THE STORY – Chile, 1976. Carmen heads off to her beach house. When the family priest asks her to take care of a young man he is sheltering in secret, Carmen steps onto unexplored territories, away from the quiet life she is used to.
THE CAST – Aline Küppenheim, Nicolás Sepúlveda & Hugo Medina
THE TEAM – Manuela Martelli (Director/Writer) & Alejandra Moffat (Writer)
THE RUNNING TIME – 93 Minutes
The world will be endlessly fascinated by moments in history that saw strength rise from great oppression. There may be more famous examples that get the lion’s share of dramatizations. Still, a large-scale world war is not the only instance of citizens attempting to battle the evils of an insidious government. These can be inspiring and harrowing tales of perseverance, as well as highlighting how easily such condemnable conditions were able to fester. That interest never seems to dissipate, and “Chile ’76” is yet another endeavor to examine a frightful period of time when ordinary people dared to risk their safety to combat a dangerously tyrannical regime. While its intentions are honorable, the film ultimately ends up lacking a particular essence to keep it engaging.
As one could probably surmise, the film is set in mid-1970s Chile, during the early years of the aggressively brutal dictatorship under Pinochet. The violent crackdown on communist dissenters at first seems like a distant concern for Carmen (Aline Küppenheim), the housewife to a prominent doctor currently residing in their summer home. Her life appears carefree and simple until a local priest comes to her with a plea. A young man, Elías (Nicolás Sepúlveda), has been wounded following a combat with national forces, and Carmen is asked to look after him during his recovery. Her visit with this revolutionary sparks her own personal rebellion, and she slowly becomes more aware of the political cruelty surrounding her. As she involves herself more, those nefarious forces close around her. All efforts taken to battle against an unjust society also puts her further in jeopardy.

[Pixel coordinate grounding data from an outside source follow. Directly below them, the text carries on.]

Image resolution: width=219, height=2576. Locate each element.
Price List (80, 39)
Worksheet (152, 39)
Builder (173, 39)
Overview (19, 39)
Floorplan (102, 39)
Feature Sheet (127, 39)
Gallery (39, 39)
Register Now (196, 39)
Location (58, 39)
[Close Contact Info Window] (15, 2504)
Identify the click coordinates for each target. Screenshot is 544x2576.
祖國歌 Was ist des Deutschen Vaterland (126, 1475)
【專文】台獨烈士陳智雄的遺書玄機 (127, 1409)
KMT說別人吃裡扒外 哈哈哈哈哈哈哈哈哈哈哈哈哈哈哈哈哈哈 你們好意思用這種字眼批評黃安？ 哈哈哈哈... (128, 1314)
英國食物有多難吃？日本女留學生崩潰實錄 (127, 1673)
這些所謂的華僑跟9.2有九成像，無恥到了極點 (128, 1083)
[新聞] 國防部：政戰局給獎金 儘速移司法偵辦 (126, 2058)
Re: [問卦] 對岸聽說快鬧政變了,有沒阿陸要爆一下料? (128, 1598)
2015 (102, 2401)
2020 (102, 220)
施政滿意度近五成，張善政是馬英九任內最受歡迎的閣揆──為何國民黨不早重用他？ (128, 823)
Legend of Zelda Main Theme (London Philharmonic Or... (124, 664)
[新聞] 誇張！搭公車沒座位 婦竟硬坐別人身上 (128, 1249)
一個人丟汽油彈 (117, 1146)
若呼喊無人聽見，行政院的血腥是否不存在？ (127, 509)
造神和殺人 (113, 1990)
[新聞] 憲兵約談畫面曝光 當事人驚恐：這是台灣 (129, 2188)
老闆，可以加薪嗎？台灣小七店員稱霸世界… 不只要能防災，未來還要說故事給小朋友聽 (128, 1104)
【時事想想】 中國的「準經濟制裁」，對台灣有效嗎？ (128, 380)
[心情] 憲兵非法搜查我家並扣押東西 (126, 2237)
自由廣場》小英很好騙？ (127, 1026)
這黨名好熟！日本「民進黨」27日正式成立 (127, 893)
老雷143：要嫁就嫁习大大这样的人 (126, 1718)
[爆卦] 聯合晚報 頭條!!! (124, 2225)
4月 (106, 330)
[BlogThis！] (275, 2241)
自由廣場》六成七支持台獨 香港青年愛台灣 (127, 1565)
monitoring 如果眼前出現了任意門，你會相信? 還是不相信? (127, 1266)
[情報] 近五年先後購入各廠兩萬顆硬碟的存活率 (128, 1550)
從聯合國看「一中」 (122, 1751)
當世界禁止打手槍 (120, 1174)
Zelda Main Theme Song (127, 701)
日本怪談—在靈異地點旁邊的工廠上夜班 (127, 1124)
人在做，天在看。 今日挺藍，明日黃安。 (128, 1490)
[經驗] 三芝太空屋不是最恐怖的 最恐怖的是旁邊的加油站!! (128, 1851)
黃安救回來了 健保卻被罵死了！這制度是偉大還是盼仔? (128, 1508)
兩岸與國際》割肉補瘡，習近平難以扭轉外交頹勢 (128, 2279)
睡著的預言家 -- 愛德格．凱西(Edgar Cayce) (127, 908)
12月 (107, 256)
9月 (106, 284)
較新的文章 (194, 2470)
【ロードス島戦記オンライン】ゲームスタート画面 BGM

The subject matter being presented here is obviously disturbing and important to chronicle. However, little of that urgency is felt in the filmmaking. Credit is given to director Manuela Martelli for crafting some compelling sequences of suspense, in which the tension is brought out by some captivating framing and a chilling atmosphere. At the same time, that tone never seems to be sustained, often giving way to a lethargic pace that struggles to capture a more invigorating presence. The aesthetics themselves also feel modern and don’t ever really inhabit this period setting. What compounds these issues is a script that spends little time carefully escalating its stakes and building in a natural progression to give insight into these characters. Despite having an intriguing foundation, the narrative suffers from a flat presentation. The elements required to build this perilous journey into the underworld, the ever-present paranoia that seeps into every mundane action, are all there. Yet, their assemblage is weakly executed, and the storytelling struggles to become completely alluring.
A great credit is given to Küppenheim for her engrossing performance, by far one of the most effective elements on display. She perfectly embodies the perspective of a demure civilian, alarmed by the horrors that are ravaging the country, and slowly intervenes in the small ways she can. There’s a duality that morphs as she slides deeper into this movement, and her portrayal embodies this fracturing perspective. As the pressure builds and panic sets in, her determination and terror are equally balanced, leading to a powerful catharsis that must still be sheltered. It’s a commendable turn, and the scenes shared with Sepúlveda also showcase a tenderness that is endearing. Unfortunately, Elías stands for more of a thematic idea than an actual character, so the actor does not end up making the biggest impression. The same can be said for most of the film’s ensemble players, all of which pale in comparison to the leading lady.
Undoubtedly, the story “Chile ’76” aims to tackle is an important one. It’s examining a tumultuous time, and that deserves to be analyzed. Unfortunately, the results do not feel as imperative. One can appreciate the attempts to create a thrilling ambiance out of this material, and occasionally the film succeeds in this venture. At the same time, it often wrestles with a structure that does little to naturally build its momentum and present this world in a more stimulating manner. Even with a great performance at the center, not much outside of that aspect makes this an exceptional work. The subject matter, indeed, is worthy of discussion. Yet, this enterprise lacks the spirit to leave a greater impact.